→ To do
**1)** Translate this sentence from the blog excerpt into Spanish: "The core idea for that post shifted quite dramatically a couple hours later and not in a good way."
**2)** Echo the stretch of the blog excerpt from "The core idea" through "visitors bearing food?)".
**3)** Rewrite the paragraph of the blog excerpt that begins "When we arrived back in Weyburn last Sunday" more briefly, keeping its main facts.

→ Document passage
———

As I frequently do, I began composing a blog post in my head based on this chain of events.  I thought about how I would talk about the way that we pass in and out of other people's lives – sometimes having a large impact, sometimes leaving a small reminder, sometimes only as a passing acquaintance, meant for some singular purpose before carrying on down our own paths.

The core idea for that post shifted quite dramatically a couple hours later and not in a good way. 

When we arrived back in Weyburn last Sunday, I had noticed a bunch of cars parked outside the neighbour's house.  The neighbours were a young couple who had just moved here from Alberta last fall so this gathering seemed a bit out of the ordinary since they didn't really know many people yet as far as we knew.  He was busy in the oil patch and she was a stay-at-home mom with a young boy who was a year and a half old. 

When I arrived at my in-laws', I also couldn't help but notice that one person getting out of a vehicle appeared to be carrying in some food.  It could be nothing but that's also a potentially ominous sign for people in rural Saskatchewan (does that happen elsewhere?  When someone dies, the family is bombarded with visitors bearing food?)

I thought to myself, “oh, it must be a dinner party.”  I mentioned it when I went inside and my in-laws had noticed the vehicles next door too – their theory was that the couple had joined a church and were being welcomed with a party.  This explanation seemed as forced as mine was and reflecting now, I think we were all trying to avoid the most obvious explanation – something really bad had happened to one of the parents or worse, their son.

———

→ Data excerpt
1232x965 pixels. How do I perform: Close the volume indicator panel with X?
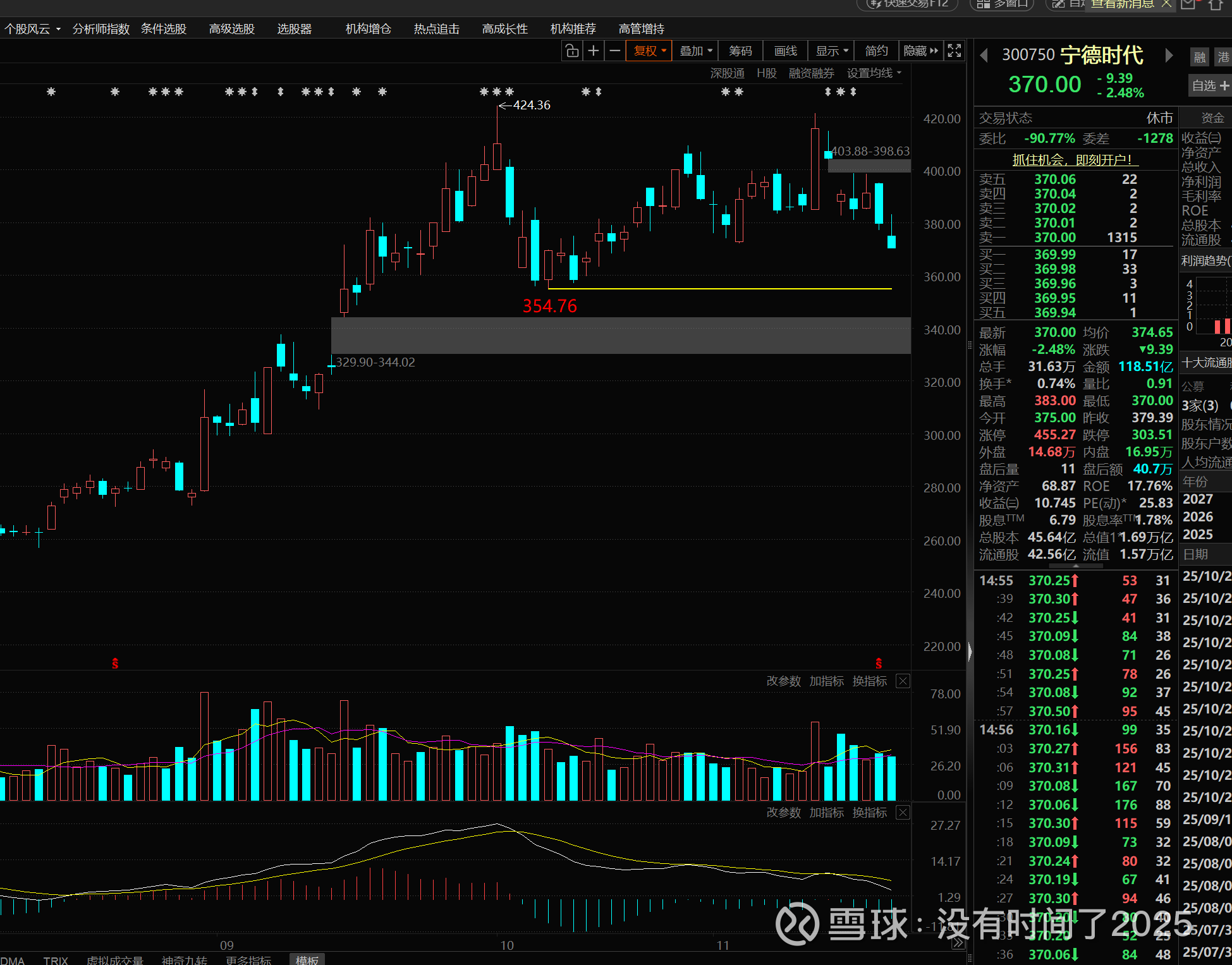[903, 681]
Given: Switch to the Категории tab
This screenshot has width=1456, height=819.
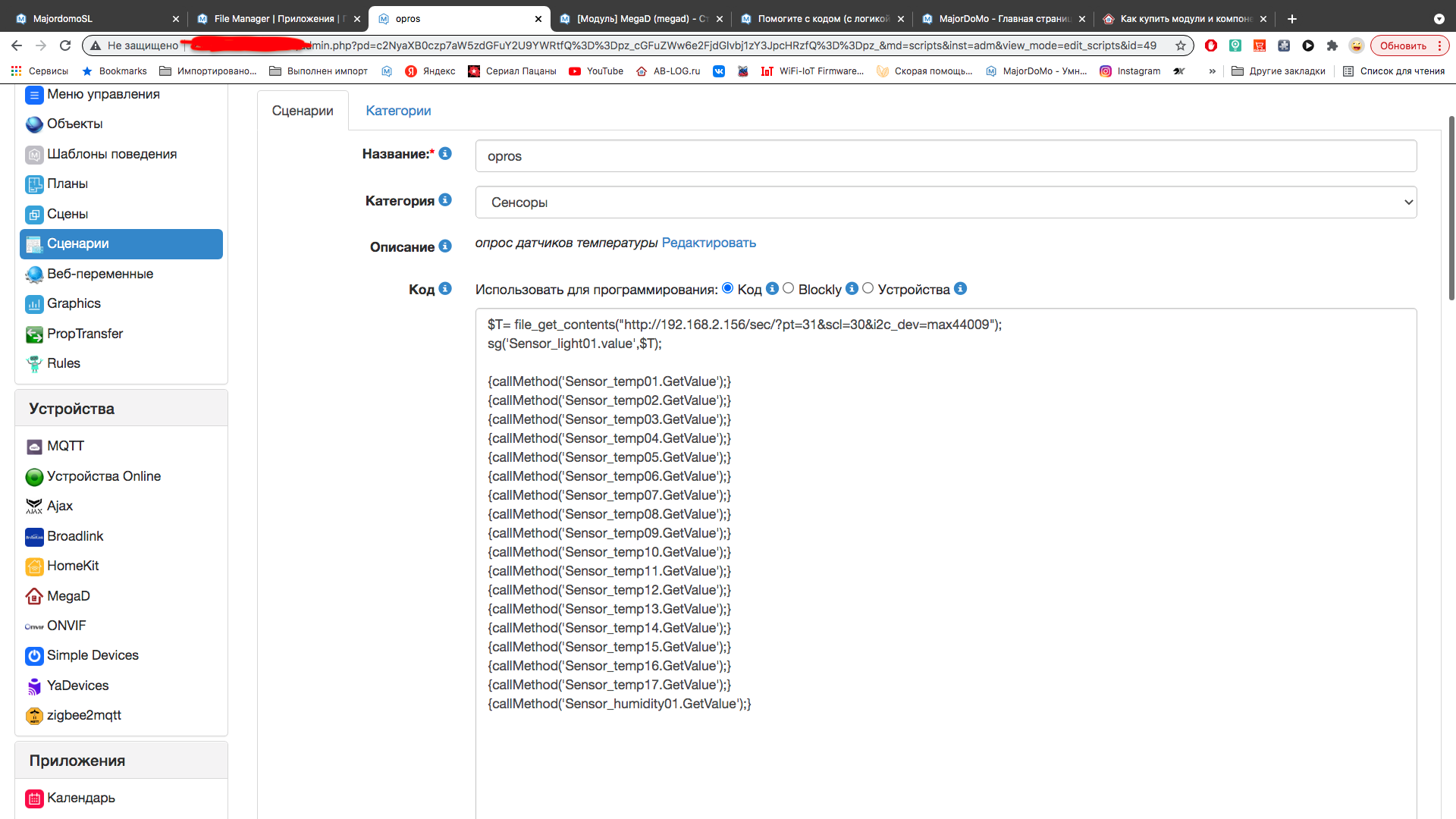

———

→ Task results
**1)** La idea central de esa publicación cambió de forma bastante drástica un par de horas después, y no para bien.

**2)**
The core idea for that post shifted quite dramatically a couple hours later and not in a good way. 

When we arrived back in Weyburn last Sunday, I had noticed a bunch of cars parked outside the neighbour's house.  The neighbours were a young couple who had just moved here from Alberta last fall so this gathering seemed a bit out of the ordinary since they didn't really know many people yet as far as we knew.  He was busy in the oil patch and she was a stay-at-home mom with a young boy who was a year and a half old. 

When I arrived at my in-laws', I also couldn't help but notice that one person getting out of a vehicle appeared to be carrying in some food.  It could be nothing but that's also a potentially ominous sign for people in rural Saskatchewan (does that happen elsewhere?  When someone dies, the family is bombarded with visitors bearing food?)

**3)** Returning to Weyburn last Sunday, I saw many cars parked outside the neighbors' house. That seemed unusual, because the neighbors were a young couple who had moved from Alberta only last fall and, as far as we knew, didn't know many people yet. He worked in the oil patch, and she stayed home with their year-and-a-half-old son.